| AUFGABEN ZUR ÜBUNG |
A – Gegen welches Land läuft laut dem Text über den Piz Val Gronda ein Vertragsverletzungsverfahren der EU-Kommission wegen fehlender Natura-2000-Naturschutzgebiete?
B – Schreiben Sie den Text über den Piz Val Gronda im Anschluss an seinen letzten Satz weiter.

| BEREITGESTELLTER AUSZUG |
# # # #

Und dieser Konflikt ist in einem Land wie Tirol mit ausgewiesenen Naturschönheiten und gleichzeitiger intensiver touristischer Nutzung besonders heftig. Am Piz Val Gronda haben fürs Erste die wirtschaftlichen Interessen gewonnen, die Naturschützer haben aber noch nicht aufgegeben. Der Sieg der wirtschaftlichen Seite manifestiert sich darin, dass aus dem Skigebiet Ischgl seit gut vier Jahren eine neue Seilbahn auf den Gipfel des Berges fährt. Seither gibt es nicht nur eine zusätzliche Abfahrt.
Einigermaßen offensiv werden mittels YouTube-Video auch die Möglichkeiten zum Fahren im freien Gelände beworben. Die Skirouten führen laut Tiroler Umweltanwaltschaft über für die Ostalpen einzigartige Geologie und Vegetation. Diese Vorkommen sind der Grund, warum sich Naturschützer seit Jahrzehnten gegen die Ausweitung des Skigebiets gewehrt haben. Auch die Tiroler Grünen haben sich für den Schutz des Piz Val Grondas starkgemacht.
EU-Kritik: zu wenige Naturschutzgebiete
Im Vorfeld der Landtagswahl 2013, die die Grünen in die Tiroler Landesregierung brachte, gab es eine hochrangige aktionistische Wanderung auf den Berg.
Als die Landesregierung angelobt wurde, war die Seilbahn allerdings schon im Bau. Trotz der geschaffenen Fakten ist das letzte Wort in Sachen Naturschutz noch nicht gesprochen. Denn auch die EU spricht in der Causa ein Wort mit. Wegen fehlender Natura-2000-Naturschutzgebiete läuft ein Vertragsverletzungsverfahren der EU-Kommission gegen Österreich. Eines der fehlenden Schutzgebiete liegt am Piz Val Gronda.

# # # #

| EXTRAHIERTE DATEN |
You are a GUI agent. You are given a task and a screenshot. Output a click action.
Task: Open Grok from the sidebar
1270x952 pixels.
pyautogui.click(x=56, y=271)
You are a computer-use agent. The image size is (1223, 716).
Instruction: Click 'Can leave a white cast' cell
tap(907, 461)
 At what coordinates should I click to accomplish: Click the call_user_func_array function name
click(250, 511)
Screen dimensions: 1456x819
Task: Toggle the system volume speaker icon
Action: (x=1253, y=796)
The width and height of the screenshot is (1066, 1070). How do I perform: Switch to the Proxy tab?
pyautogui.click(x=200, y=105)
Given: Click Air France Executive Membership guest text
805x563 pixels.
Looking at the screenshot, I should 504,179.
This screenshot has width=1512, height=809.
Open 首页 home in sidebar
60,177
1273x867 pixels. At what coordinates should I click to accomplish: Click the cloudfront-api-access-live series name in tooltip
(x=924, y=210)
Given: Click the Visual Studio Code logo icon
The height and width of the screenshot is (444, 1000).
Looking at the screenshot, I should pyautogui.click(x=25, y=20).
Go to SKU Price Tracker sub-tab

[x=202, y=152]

# # # #

| ERGEBNISSE JE AUFGABE |
A – Gegen Österreich.

B –
Dabei wollte die zuständige grüne Landeshauptmann-Stellvertreterin Ingrid Felipe das Schutzgebiet bereits ausweisen. Sie musste sich dem Veto der Grundeigentümer beugen. Auch die Gemeinde und der Tourismusverband Ischgl sind gegen ein Schutzgebiet. Sie haben inzwischen prominente Unterstützer. Im November verkündeten die Landeshauptleute, überhaupt keine Natura-2000-Gebiete mehr nachnominieren zu wollen. "Jetzt ist es genug, wir haben ausreichend ausgewiesen", sagt Landeshauptmann Günther Platter.
In anderen Regionen waren die Grünen erfolgreicher. So wurde in Osttirol der Gletscherfluss Isel und weitere Regionen als Natura-2000-Gebiete nominiert. Eine Tatsache, die Felipe durchaus als Erfolg ihrer Regierungszeit betrachtet. "Es war ein Meilenstein, hier ein Umdenken einzuleiten", sagt die grüne Spitzenkandidatin.
FPÖ will wegen Isel-Schutzvor VfGH ziehen
Für die Grünen sind die Erfolge ein zentrales Thema. Schließlich stellen sie im Wahlkampf das Umweltthema in den Mittelpunkt. Doch auch andere Parteien versuchen, das Thema für sich zu nutzen.
So präsentierte die FPÖ im Jänner ein Gutachten, das zum Schluss kommt, dass die Ausweisung der Schutzgebiete rechtswidrig erfolgte. Die Parteispitze rät Betroffenen zum Gang vor den Verfassungsgerichtshof. "Die Ausweisung an der Isel muss repariert werden", sagt FPÖ-Spitzenkandidat Markus Abwerzger. "Es braucht eine vernünftige Abwägung der Interessen. Das Iseltal ist unter die Käseglocke gestellt worden, da ist die Interessenabwägung nicht gescheit gemacht worden", erklärt er.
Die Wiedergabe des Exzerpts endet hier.